Canadian zoo sending back pandas due to supply strain

2020-05-14 China Daily Editor:Li Yan

Calgary Zoo in Canada announced on Tuesday that a pair of loaned Chinese pandas would be returned ahead of schedule because of the COVID-19 pandemic.

Fans could bid farewell to Da Mao and Er Shun by watching a livestream on the zoo's website, it said.

The pandemic has hit the transportation sector hard in the past two months. The sharp decline in international flights has posed a challenge to the transportation of fresh bamboo, and the quality of bamboo cannot be ensured, it said.

The park said it has made great efforts to overcome the problem, but there is still the risk of a second wave of the outbreak there, and getting fresh bamboo supplies continues to be a challenge.

Zoo President and CEO Clement Lanthier said the zoo had to make a very difficult decision because the safest place for pandas is where there is an ample supply of bamboo that they can get to easily.

In March 2013, Da Mao, then a 4-year-old male from the Chengdu Research Base of Giant Panda Breeding in Sichuan province, and Er Shun, a 5-year-old female from Chongqing Zoo, left China for Canada. They were scheduled to stay for 10 years under a conservation agreement between the two countries.

The pair spent five years at Toronto Zoo first and then were moved to Calgary Zoo for another five years.

Zhang Zhihe, chief of the Chengdu panda base, said the arrangement allowed both zoos to contribute to international efforts to increase the population of endangered pandas.

Er Shun was artificially inseminated and gave birth to a pair of cubs at Toronto Zoo in October 2015. The two cubs, Jia Panpan and Jia Yueyue, whose names mean Canadian Hope and Canadian Joy, are the first pair of cubs born in Canada. In March 2018, they moved to Calgary Zoo with their parents, bringing a record number of visitors.

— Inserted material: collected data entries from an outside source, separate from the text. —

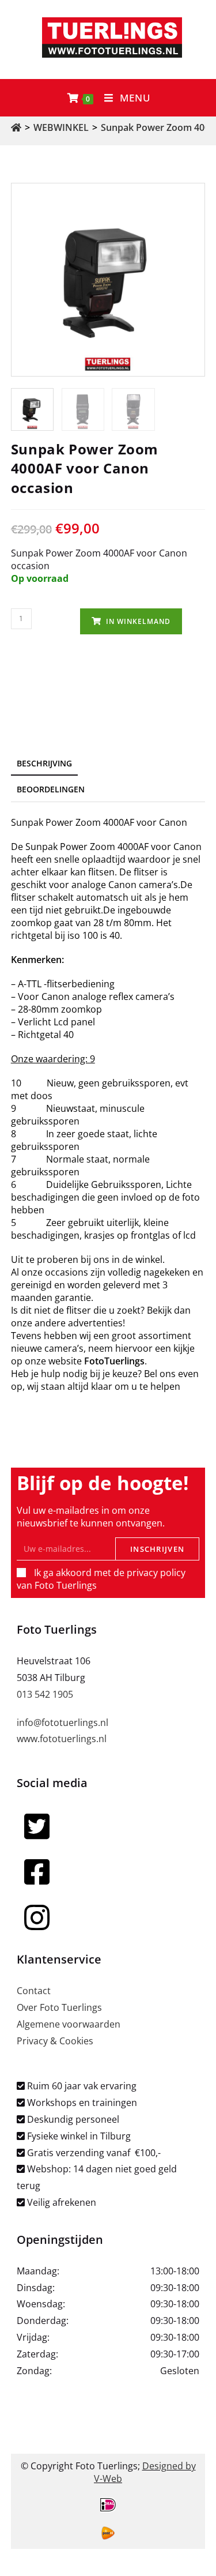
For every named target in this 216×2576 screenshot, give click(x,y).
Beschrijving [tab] (44, 763)
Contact (34, 1990)
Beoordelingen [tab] (51, 789)
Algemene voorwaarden (68, 2024)
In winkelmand (138, 621)
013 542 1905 (45, 1694)
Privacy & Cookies (55, 2041)
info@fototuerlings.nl (62, 1722)
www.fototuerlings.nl (62, 1738)
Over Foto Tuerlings (59, 2007)
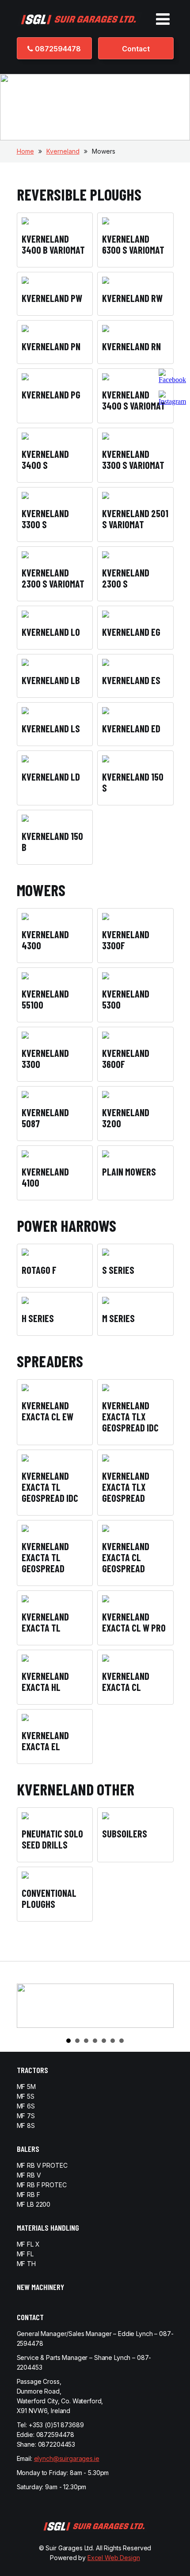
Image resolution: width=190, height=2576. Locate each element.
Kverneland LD (51, 776)
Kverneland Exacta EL (45, 1740)
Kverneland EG (131, 632)
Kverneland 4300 (45, 939)
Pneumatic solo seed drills (52, 1839)
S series (118, 1270)
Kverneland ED (131, 728)
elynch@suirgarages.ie (66, 2458)
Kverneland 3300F (125, 939)
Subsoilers (124, 1833)
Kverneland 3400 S (45, 459)
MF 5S (25, 2096)
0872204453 (57, 2444)
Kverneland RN (131, 346)
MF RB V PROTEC (42, 2165)
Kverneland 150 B (52, 841)
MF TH (26, 2263)
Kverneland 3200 (125, 1117)
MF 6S (26, 2106)
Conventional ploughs (49, 1898)
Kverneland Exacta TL (45, 1622)
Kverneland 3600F (125, 1058)
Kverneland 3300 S (45, 518)
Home (25, 151)
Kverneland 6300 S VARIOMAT (133, 244)
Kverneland (63, 151)
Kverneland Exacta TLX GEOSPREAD (125, 1487)
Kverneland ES (131, 680)
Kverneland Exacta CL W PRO (134, 1622)
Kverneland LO (51, 632)
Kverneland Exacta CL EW (47, 1411)
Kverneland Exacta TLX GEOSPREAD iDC (130, 1416)
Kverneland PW (52, 298)
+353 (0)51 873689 (56, 2425)
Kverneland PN (51, 346)
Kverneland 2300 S (125, 578)
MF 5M (26, 2086)
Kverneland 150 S (132, 782)
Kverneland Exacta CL (125, 1681)
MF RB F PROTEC (42, 2185)
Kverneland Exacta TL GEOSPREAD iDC (50, 1487)
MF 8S (26, 2125)
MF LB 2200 (34, 2204)
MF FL (25, 2254)
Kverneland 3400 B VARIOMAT (53, 244)
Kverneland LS (51, 728)
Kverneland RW (132, 298)
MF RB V (29, 2175)
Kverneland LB (51, 680)
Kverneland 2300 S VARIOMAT (53, 578)
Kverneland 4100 (45, 1177)
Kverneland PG (51, 394)
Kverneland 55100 (45, 999)
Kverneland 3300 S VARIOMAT (133, 459)
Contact (136, 48)
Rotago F (39, 1270)
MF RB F (28, 2194)
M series (118, 1318)
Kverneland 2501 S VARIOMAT (135, 518)
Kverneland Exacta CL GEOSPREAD (125, 1557)
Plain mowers (129, 1171)
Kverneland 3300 (45, 1058)
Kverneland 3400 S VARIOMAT (133, 400)
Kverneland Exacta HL (45, 1681)
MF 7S (26, 2116)
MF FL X (28, 2244)
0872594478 (57, 48)
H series (38, 1318)
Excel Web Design (113, 2557)
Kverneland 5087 (45, 1117)
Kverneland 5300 (125, 999)
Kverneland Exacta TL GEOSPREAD (45, 1557)
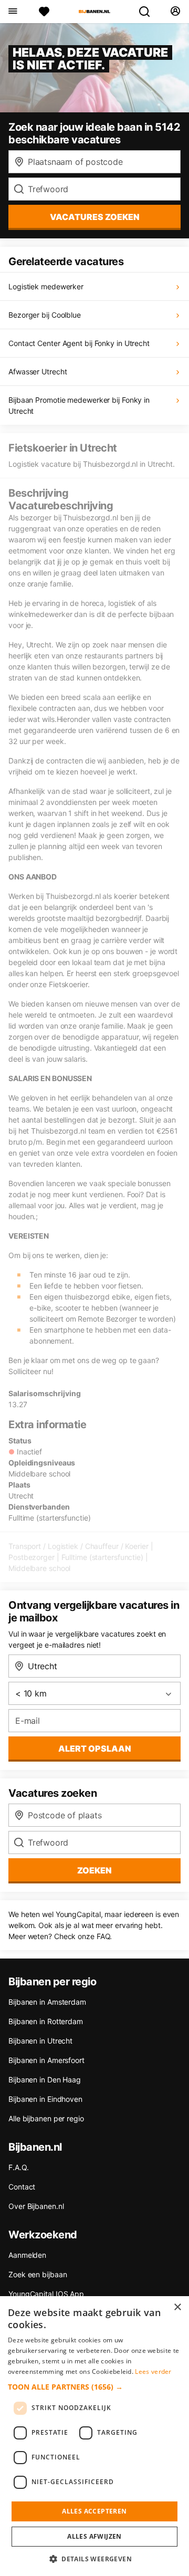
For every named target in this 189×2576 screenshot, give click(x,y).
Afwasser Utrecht (37, 371)
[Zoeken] (149, 11)
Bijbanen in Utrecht (40, 2040)
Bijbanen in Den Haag (44, 2079)
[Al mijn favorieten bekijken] (44, 11)
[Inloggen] (175, 11)
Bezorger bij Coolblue (44, 314)
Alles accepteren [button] (94, 2511)
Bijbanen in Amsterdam (47, 2001)
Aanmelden (27, 2254)
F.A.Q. (18, 2167)
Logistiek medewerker (45, 286)
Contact (21, 2186)
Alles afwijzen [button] (94, 2536)
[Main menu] (12, 11)
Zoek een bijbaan (37, 2274)
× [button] (177, 2307)
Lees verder (153, 2371)
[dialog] (94, 2436)
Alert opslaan (94, 1748)
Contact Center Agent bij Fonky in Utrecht (79, 343)
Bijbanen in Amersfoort (46, 2060)
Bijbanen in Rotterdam (45, 2021)
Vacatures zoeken (95, 217)
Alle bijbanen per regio (46, 2118)
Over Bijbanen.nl (36, 2206)
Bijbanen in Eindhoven (45, 2099)
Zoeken (94, 1870)
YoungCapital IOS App (46, 2293)
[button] (94, 2386)
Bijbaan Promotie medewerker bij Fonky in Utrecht (79, 405)
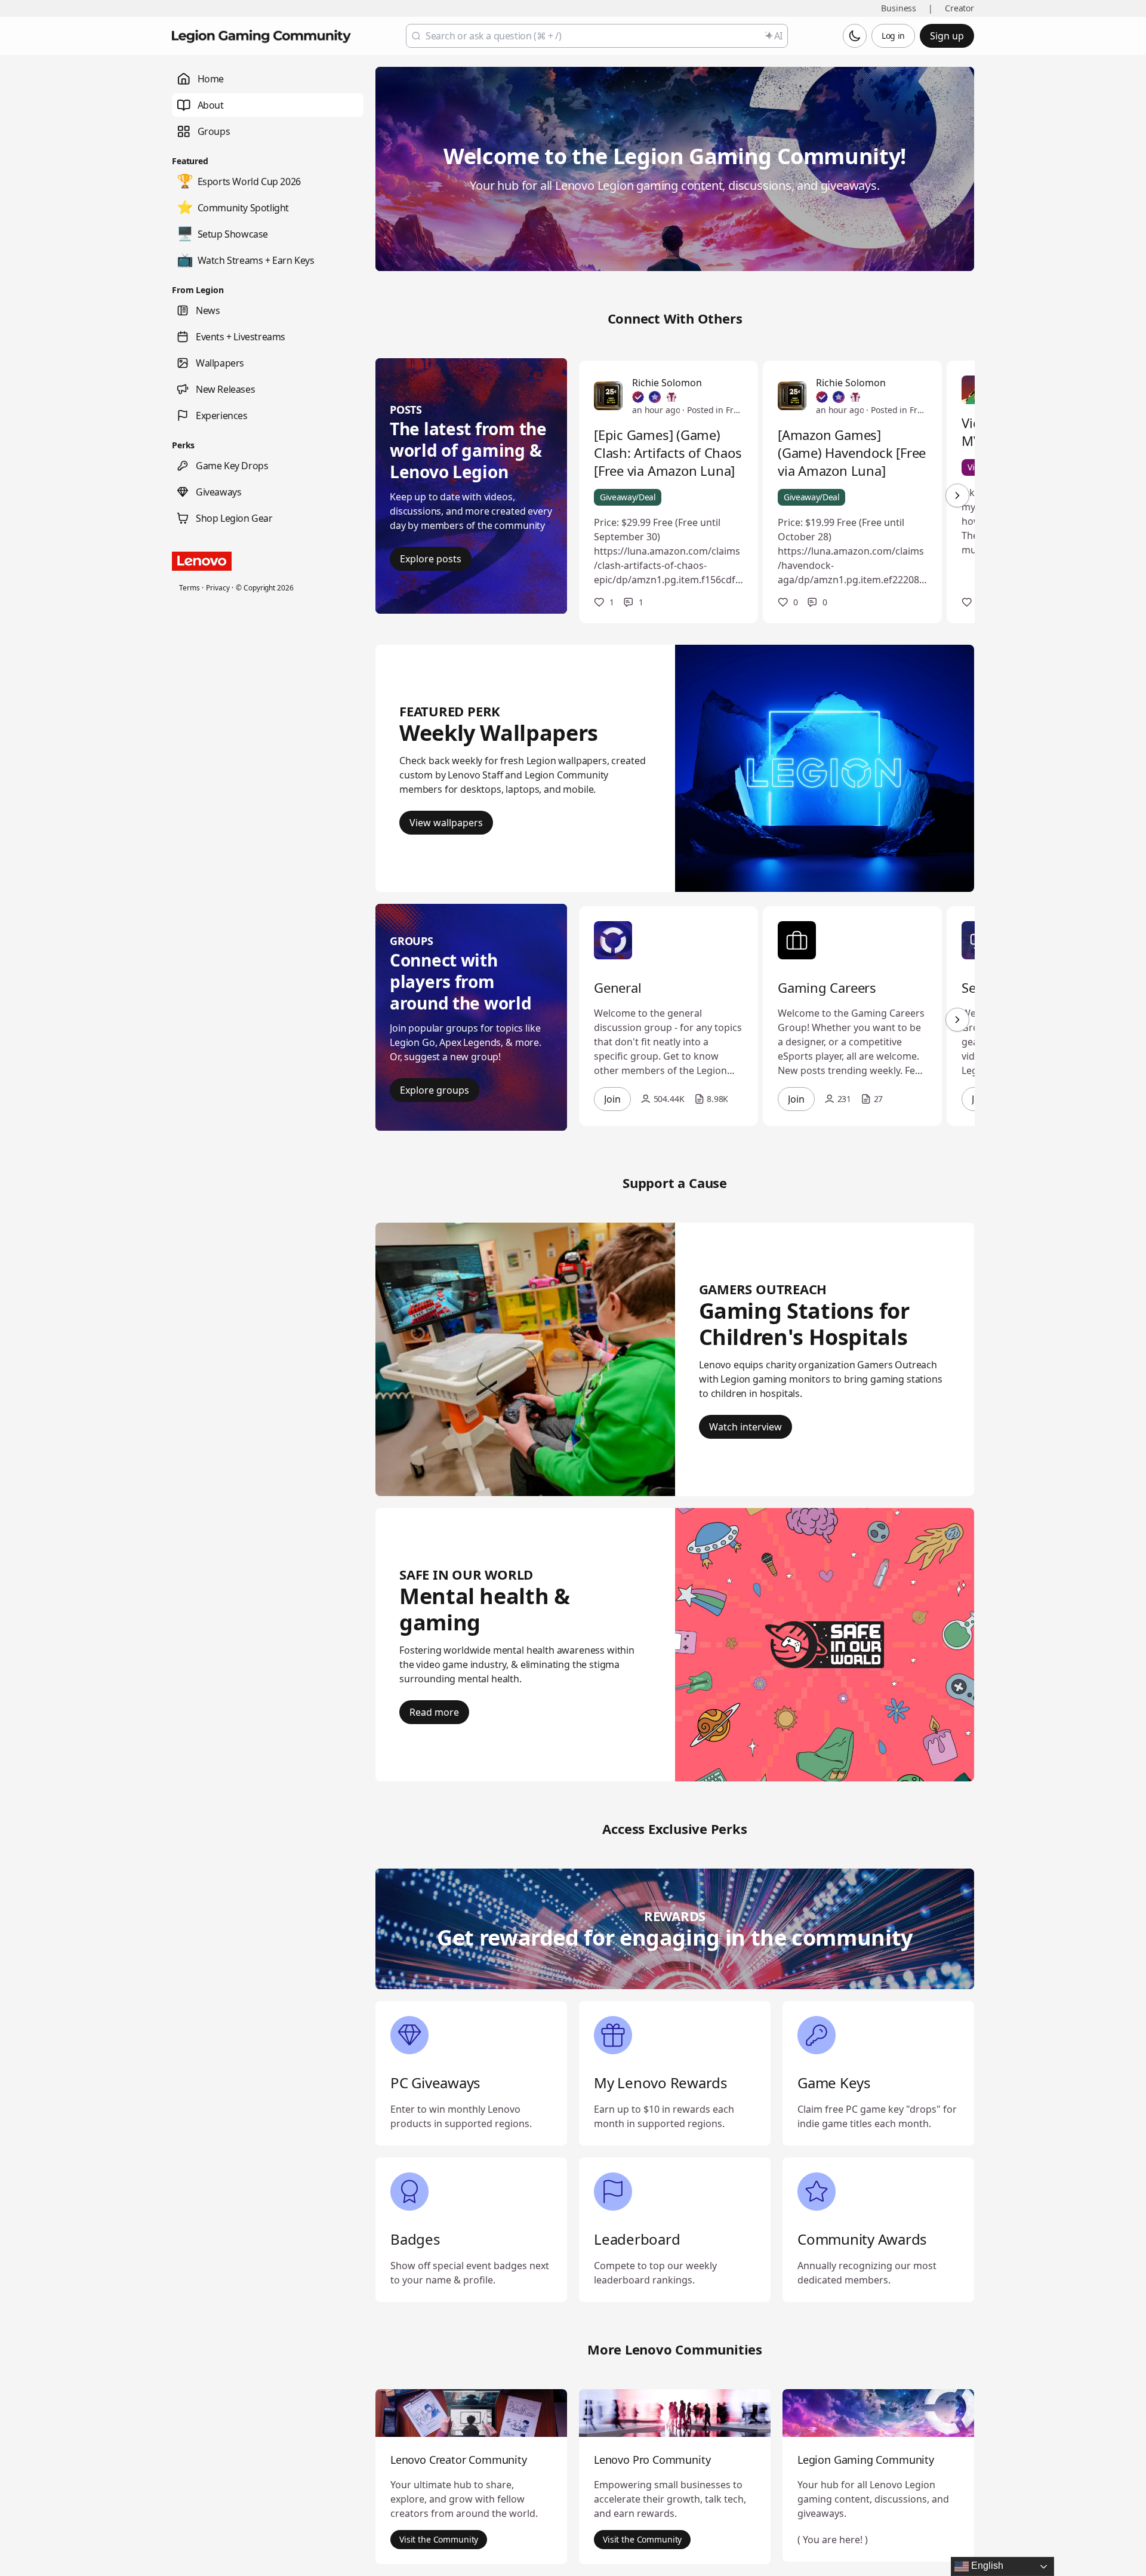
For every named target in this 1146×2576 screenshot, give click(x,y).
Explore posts (430, 558)
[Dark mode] (855, 36)
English (986, 2565)
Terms (189, 588)
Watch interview (745, 1426)
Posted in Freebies (715, 410)
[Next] (957, 495)
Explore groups (434, 1090)
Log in (893, 35)
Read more (434, 1712)
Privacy (217, 588)
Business (898, 8)
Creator (959, 8)
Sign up (947, 35)
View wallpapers (446, 822)
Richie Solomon (667, 382)
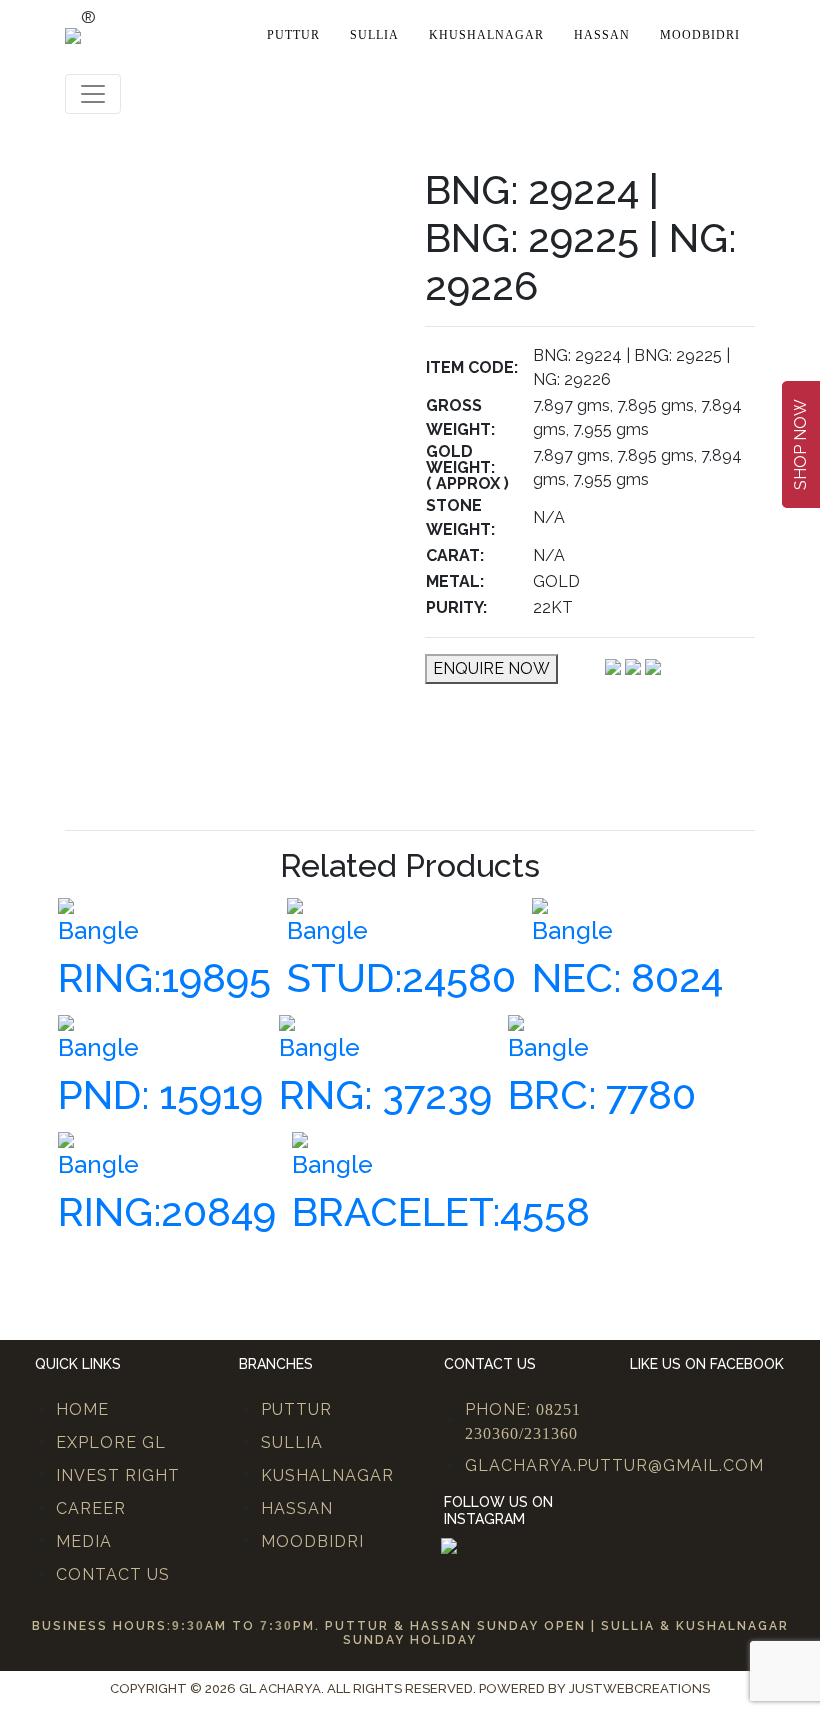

In April 2019, Er Shun again underwent artificial insemination at Calgary Zoo, but she failed to conceive. In January, Jia Panpan and Jia Yueyue returned to the Chengdu panda base, as was in the agreement between China and Canada.

The announcement of the earlier-than-expected return of Da Mao and Er Shun was a surprise to many in China.

Wang Lun, an official at the Dujiangyan base of the China Conservation and Research Center for the Giant Panda in Sichuan, said it is surprising that the pandas would be sent back early because many other countries have tried hard to obtain pandas on loan.

"Two years ago, word spread that two pandas loaned from the Dujiangyan base to Malaysia would be returned in advance because of the high cost of keeping them. But it turned out not to be true," he said.

In May 2014, the two pandas from the Dujiangyan base were flown to Malaysia for a 10-year stay.